▶ _TASK LIST_
[A] Answer these questions about the passage on waiting-task queries:
(i) How many seconds must a task have been waiting to count as a long waiter?
(ii) In what order does the long-waiter query sort its results?
(iii) What query option is attached to both blocking chain queries?
[B] Write the next part of the passage on waiting-task queries, picking up after its final blocking chain query.

[Opening READING PASSAGE section]

Often, it is useful to find the hottest resources or wait types. The following queries find all resources and wait types with at least five waiters:
select resource_description, additional_resource_description, count(*) from amalgam.dm_os_waiting_tasks_filtered2 where resource_description is not null group by resource_description, additional_resource_description having count (*) > 5 select wait_type, count(*) from amalgam.dm_os_waiting_tasks_filtered group by wait_type having count (*) > 5
Long waiters are generally of more concern than short-duration waiters, so it might be useful to call them out; let’s see all waiters that have been waiting more than 10 seconds:
select * from amalgam.dm_os_waiting_tasks_filtered where wait_duration_ms > 10000 order by wait_duration_ms desc
The blocking chain also has some interesting information available (for example, head blockers that are blocking a large number of other tasks, and the chains themselves):
select head_blocker_task_address, head_blocker_session_id, count(*) from amalgam.blocking_chain group by head_blocker_task_address, head_blocker_session_id having count(*) > 10 order by count(*) desc option (maxrecursion 128) select * from amalgam.blocking_chain option (maxrecursion 128)

[Closing READING PASSAGE section]
[Opening GIVEN INFORMATION section]

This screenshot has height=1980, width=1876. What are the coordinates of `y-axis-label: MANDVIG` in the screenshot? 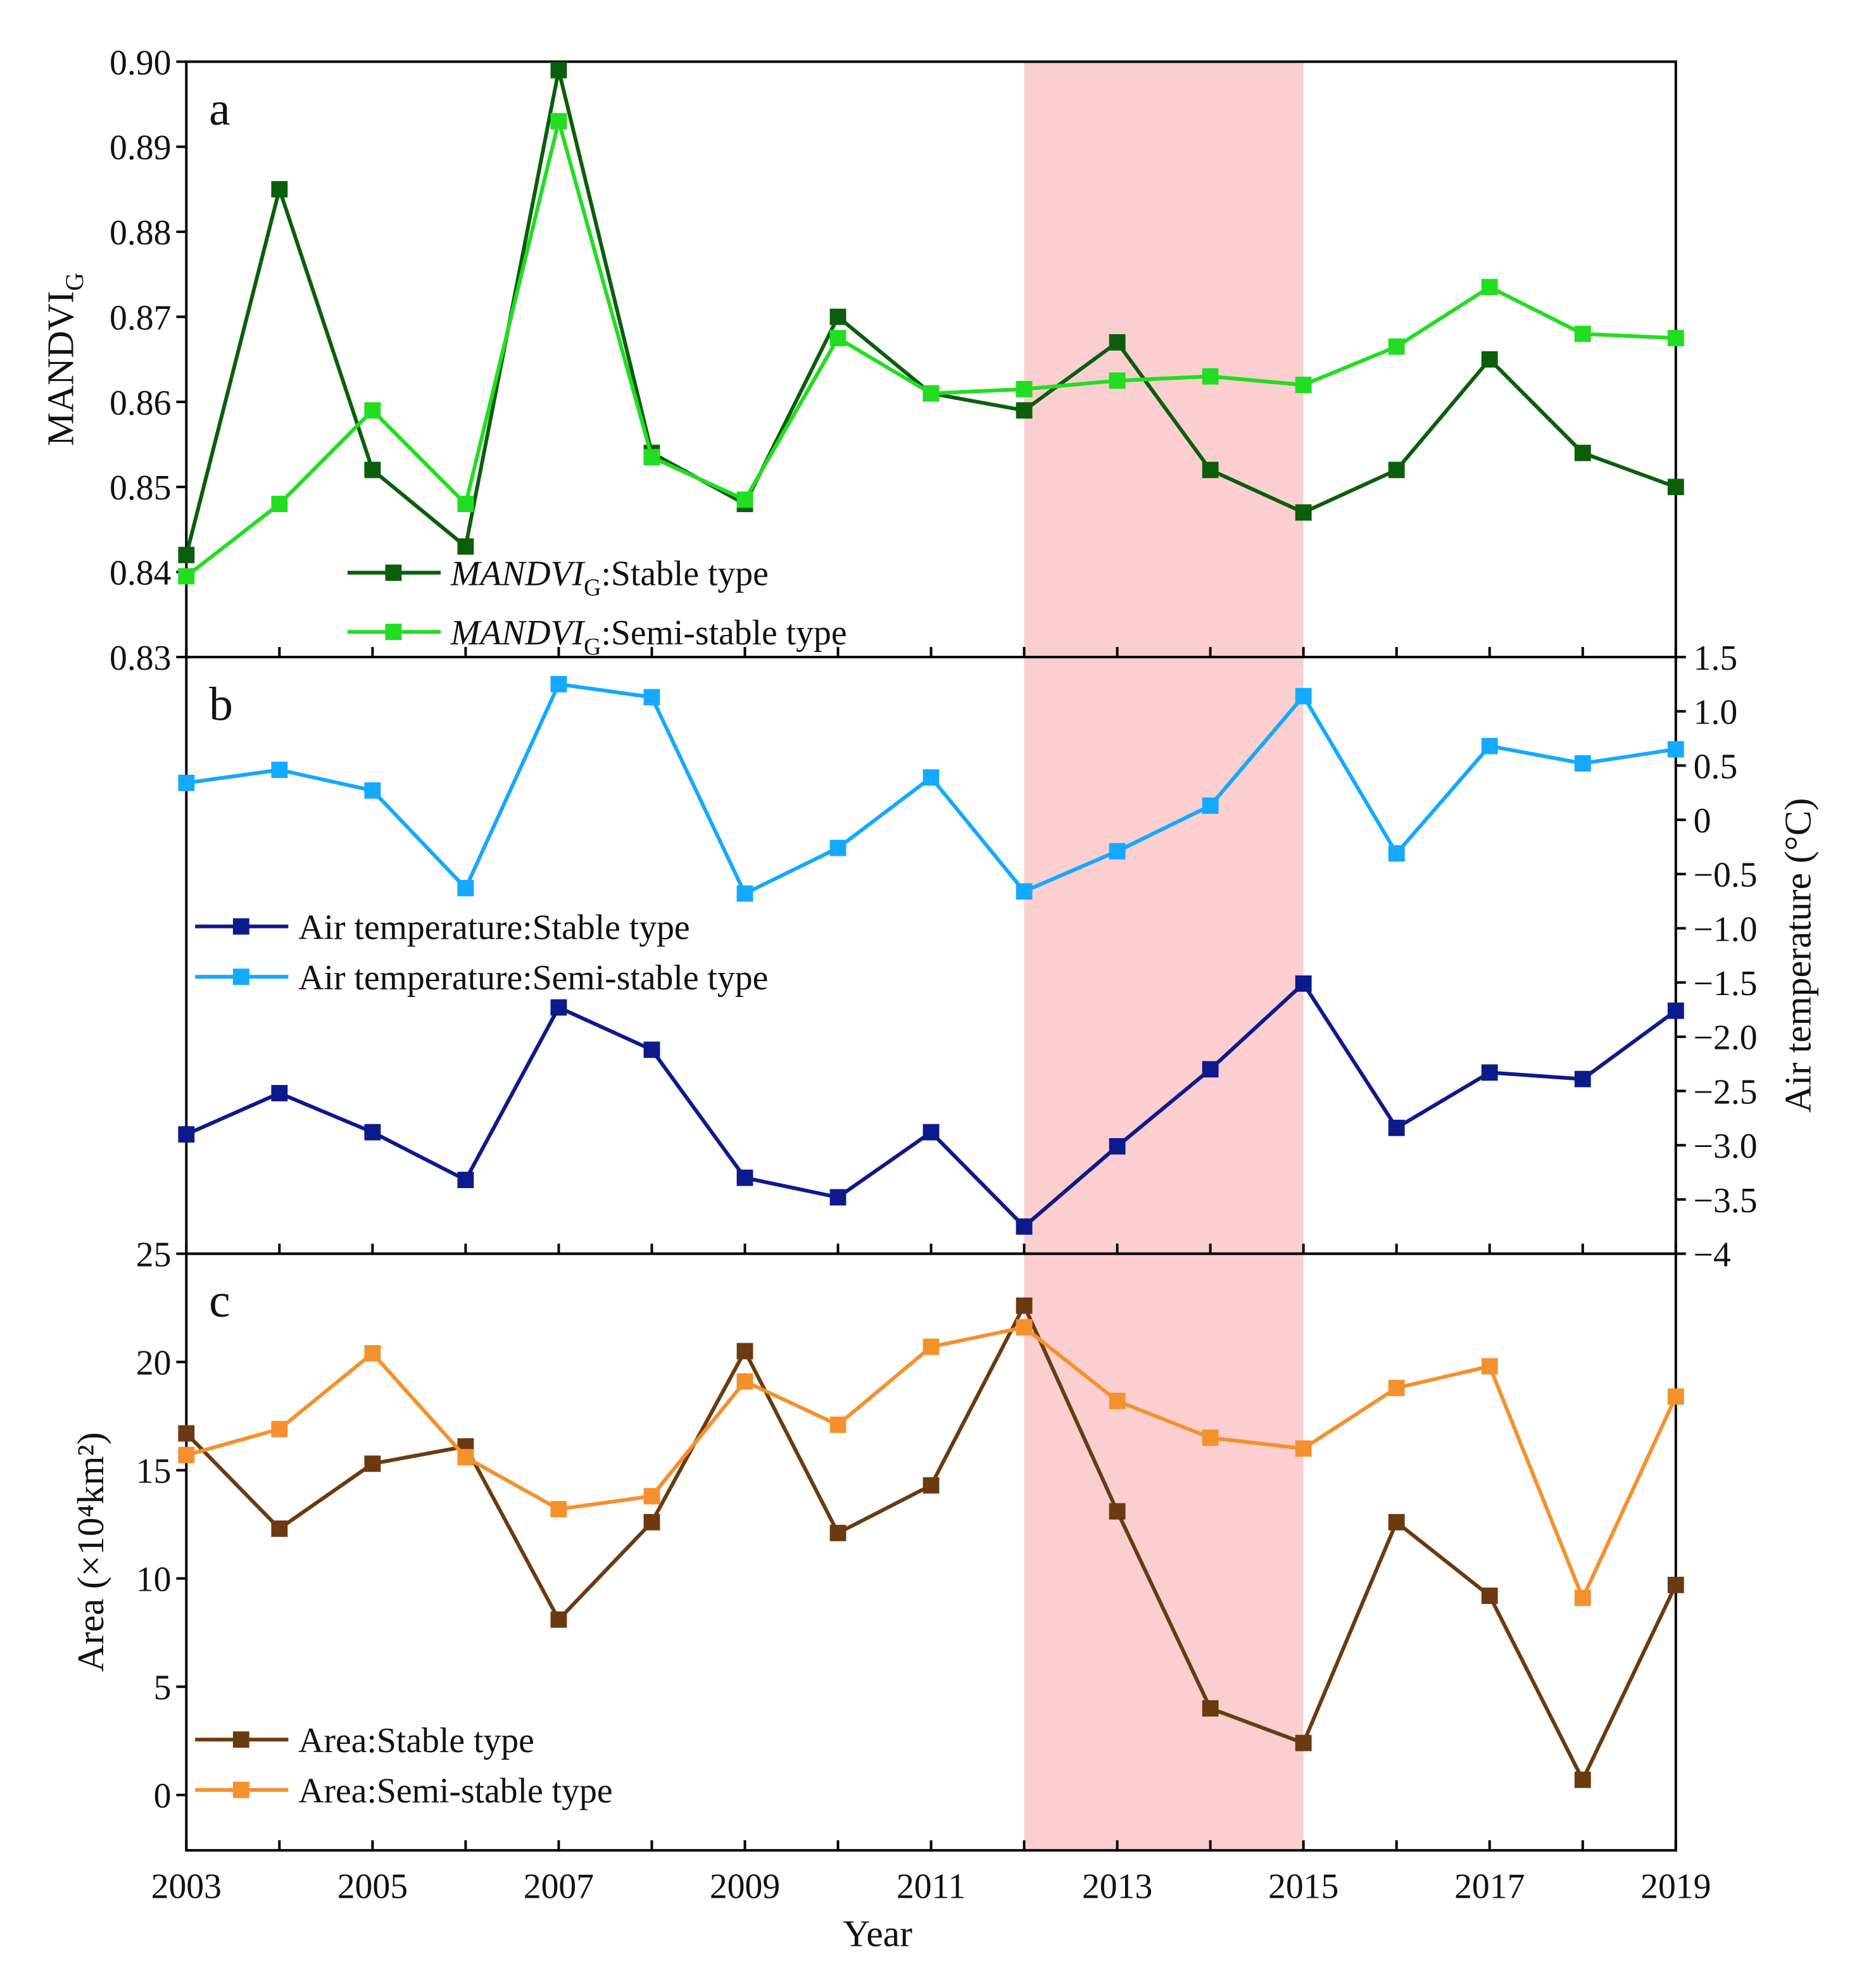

[Closing GIVEN INFORMATION section]

▶ _RESPONSE LIST_
[A]
(i) More than 10 seconds.
(ii) By wait_duration_ms, in descending order.
(iii) option (maxrecursion 128)

[B]
The index operational statistics are also useful to have when looking for tables with high latch or lock waits:
select top 20 * from sys.dm_db_index_operational_stats ( null, null, null, null) order by page_latch_wait_count + page_io_latch_wait_count desc select top 20 * from sys.dm_exec_query_stats order by (total_physical_reads + total_logical_reads + total_logical_writes) / execution_count desc
These are a sampling of queries that can prove useful in monitoring and then investigating blocking. Again, much of this can be easily collected using SQL Server’s SQLDiag tool. Obviously, the more information that is available, the easier it is to investigate, but the costlier it is to monitor. The balance depends largely on the extra load that the system can handle without adversely affecting throughput and response times of actual application work.